Cycling in Pakistan - Gilgit to Chitral - Part 5 - The friendliest people

All the way from Gilgit we have been constantly harassed in the nicest possible way by the lovely people on the side of the road wanting us to stop for 'Chai' (tea), to take their photograph, to sit and talk to them, to give them 'one pen, one pen', or more annoyingly to walk beside us and stare as we labour up a steep hill, struggling to go in a straight line and to get enough oxygen into our lungs.

We can hardly blame them, not many tourists come this way and any that do are packed inside the NATCO bus or in Jeeps insulated from the people in the villages. We are today's entertainment. If anyone wants to practice their English, we're a great opportunity...
'Hello, How are you?'; 'What is your name?'; What is your religion?'; What is your village name?'; 'Photo,photo, photo?'; 'Green Chilli!' (all that one little boy could say in English)

We would often meet large groups of children walking huge distances to get home from school, anxious to interact with the strange foreigners and their loaded bicycles. Some were shy, others desperate to show off their English skills. Many of the children go to Government schools, (8 Rupees/month – $0.1) but others are lucky enough to go to the Aga Khan English Medium Schools (350R/month - $5) and speak superb English for their age.

Because some of Northern Areas isn't officially part of Pakistan, but part of the disputed Kashmir, the local people rely on the Aga Khan to build bridges, schools and medical centres, put pipes in for drinking water and build irrigation channels, as they receive very little from the Pakistani government.

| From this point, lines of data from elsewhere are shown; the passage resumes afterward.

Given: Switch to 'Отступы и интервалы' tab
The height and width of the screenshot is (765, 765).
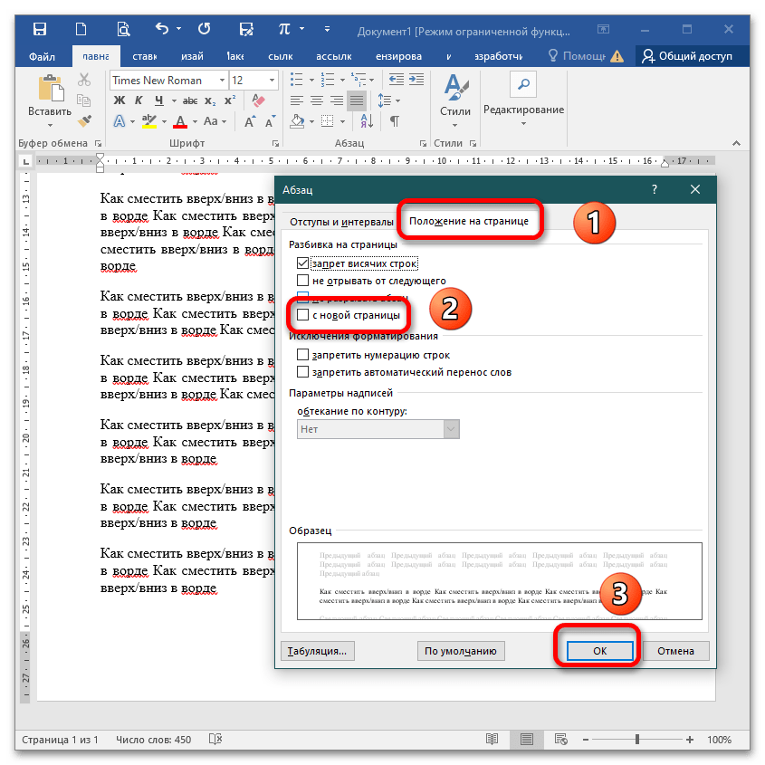Looking at the screenshot, I should coord(341,222).
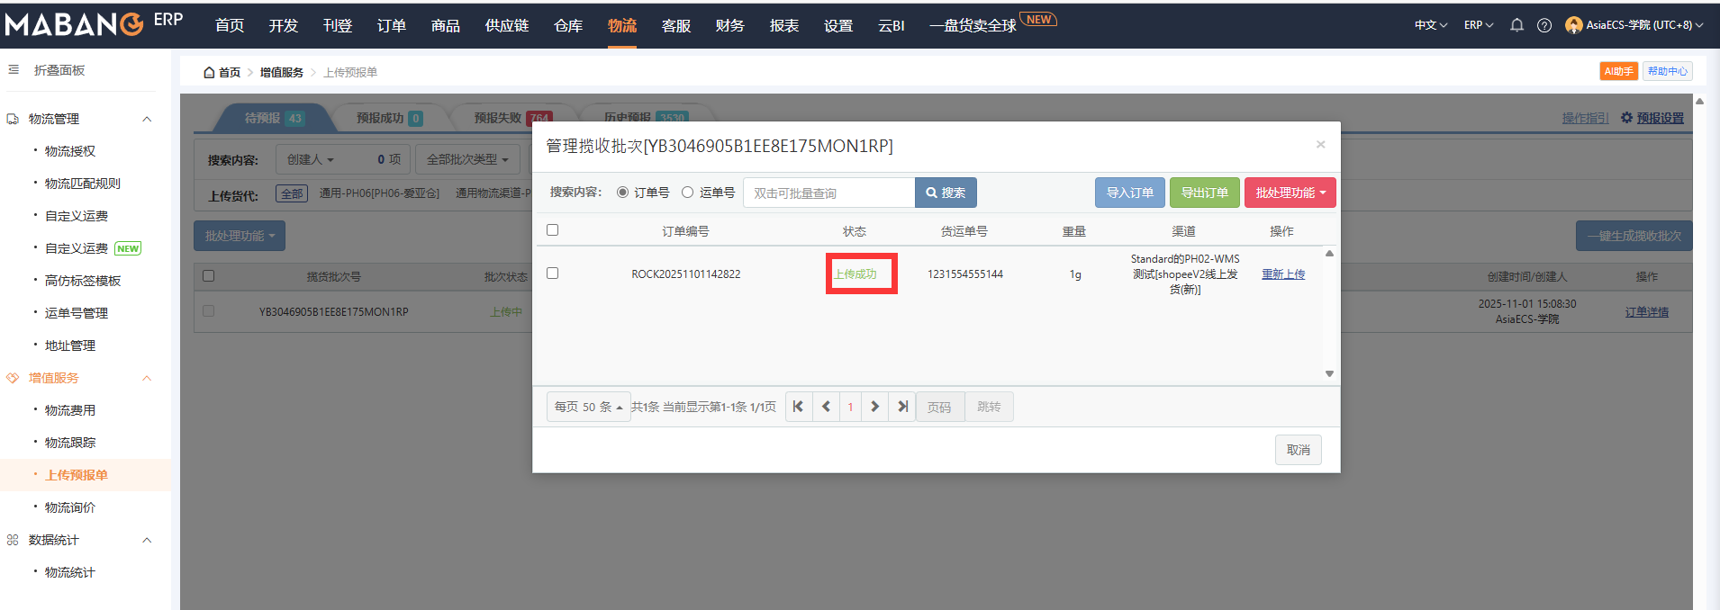Image resolution: width=1720 pixels, height=610 pixels.
Task: Go to first page in pagination
Action: 798,407
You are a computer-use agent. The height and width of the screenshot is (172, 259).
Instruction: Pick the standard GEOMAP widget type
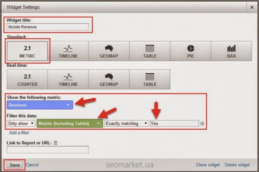pyautogui.click(x=109, y=51)
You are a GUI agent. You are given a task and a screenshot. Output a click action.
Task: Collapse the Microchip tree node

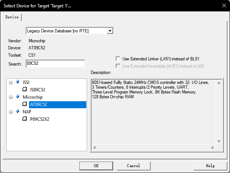click(11, 97)
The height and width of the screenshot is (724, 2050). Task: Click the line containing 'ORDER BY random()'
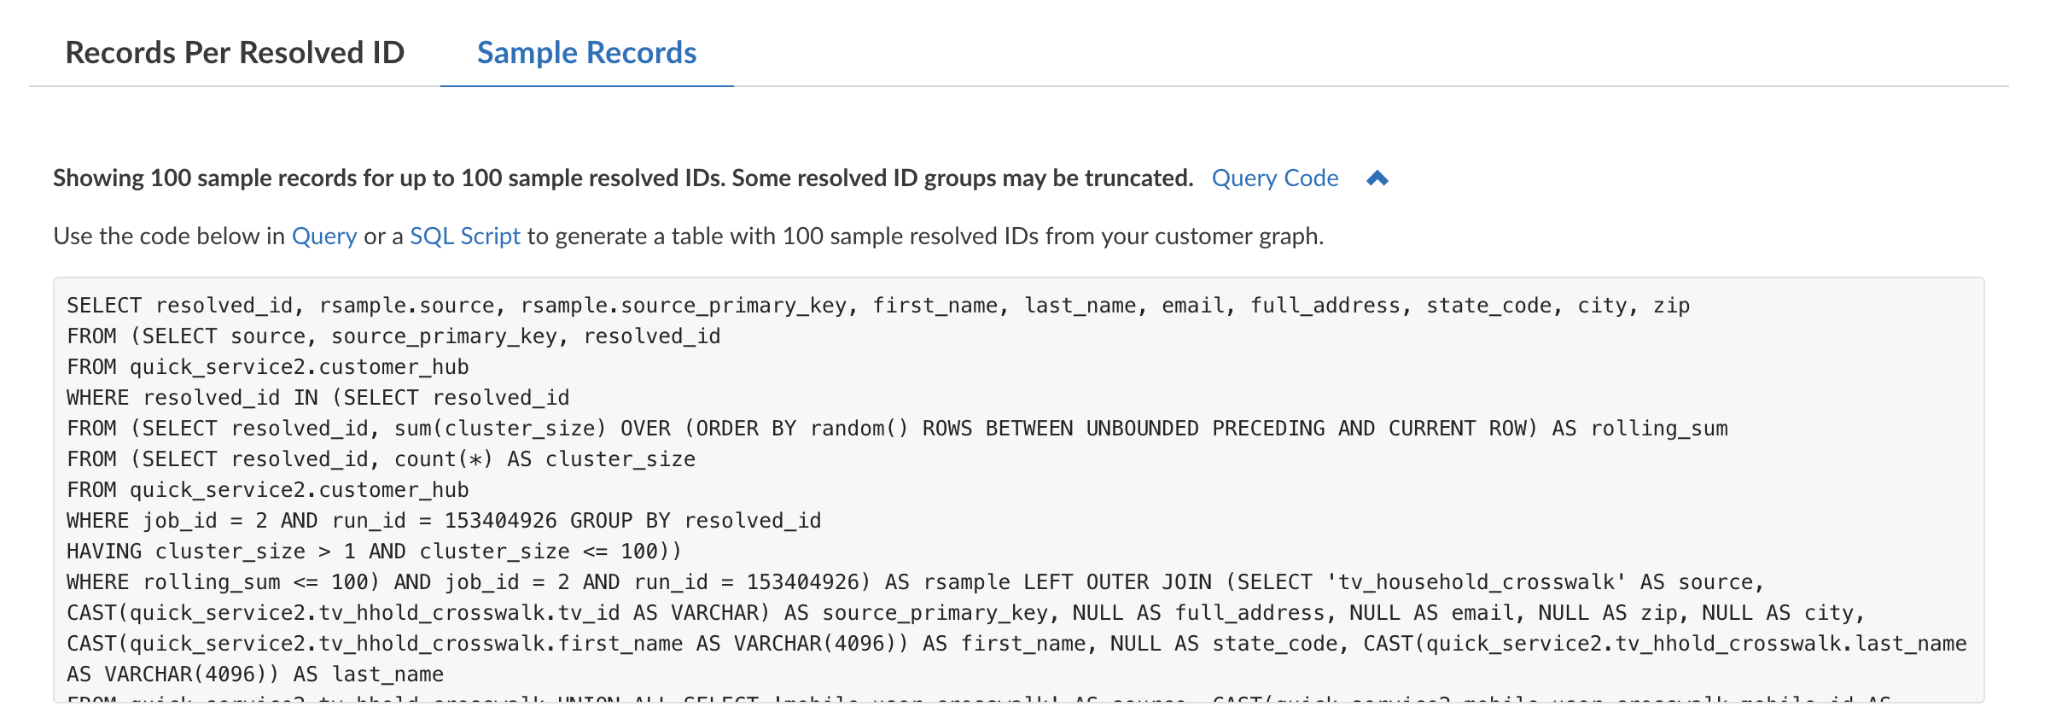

His picture is everywhere and the prowess in English of so many of the children is testament to the success of his many schemes in the area. Amazingly his schools are also co-educational which may help explain the more relaxed relationships between men and women in the countryside.

Women would frequently talk to us and many spoke better English than their husbands, and it was almost liberating to see them walking alone and unveiled, shaking hands with men from their village, something we would never see in towns.

Many people wanted us to take their pictures and then send them copies when we reached a larger town, our notebook is now full of addresses. Some people wouldn't even want the photos sent to them, they just wanted the interaction and to see themselves on the screen of our cameras. Often if we stopped to take a picture of something, groups of men would line up beside it to add interest, or ask for us to take photographs of the whole family. Children nearly always got really excited as we arrived, and thanks to well intentioned NGOs, we would hear the chant of 'pen, pen, pen, pen' echoing round the terraces above us.

One other thing that amazed us was the number of children with pale skin and red hair, and others with amazingly blue eyes, so unlike the rest of the population of Pakistan.